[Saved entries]
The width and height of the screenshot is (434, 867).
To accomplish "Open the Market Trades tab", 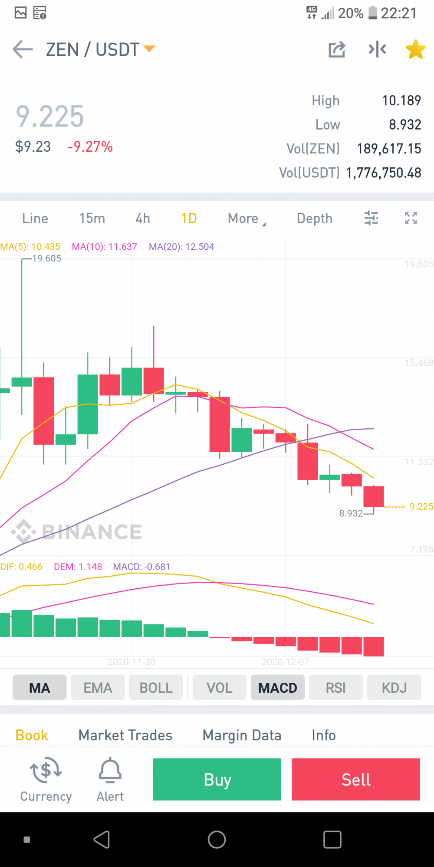I will (125, 735).
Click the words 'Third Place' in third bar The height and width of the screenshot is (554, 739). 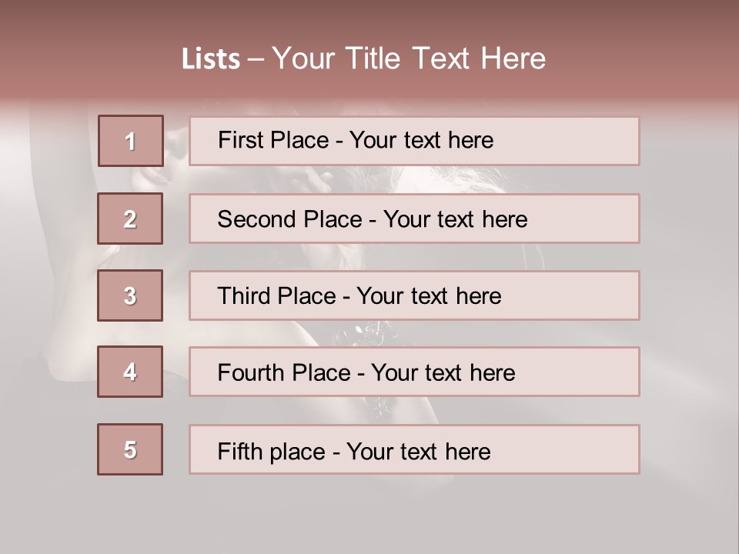point(276,295)
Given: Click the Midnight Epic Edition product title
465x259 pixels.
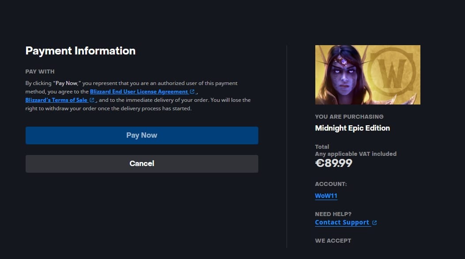Looking at the screenshot, I should pos(352,128).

● Exercise brief: Exactly the lines from the one containing "Given: Click the" through the end of the data above: repeat those, both ends included, and nothing else. Skip the pictures.

● Response area:
Given: Click the Midnight Epic Edition product title
465x259 pixels.
Looking at the screenshot, I should pos(352,128).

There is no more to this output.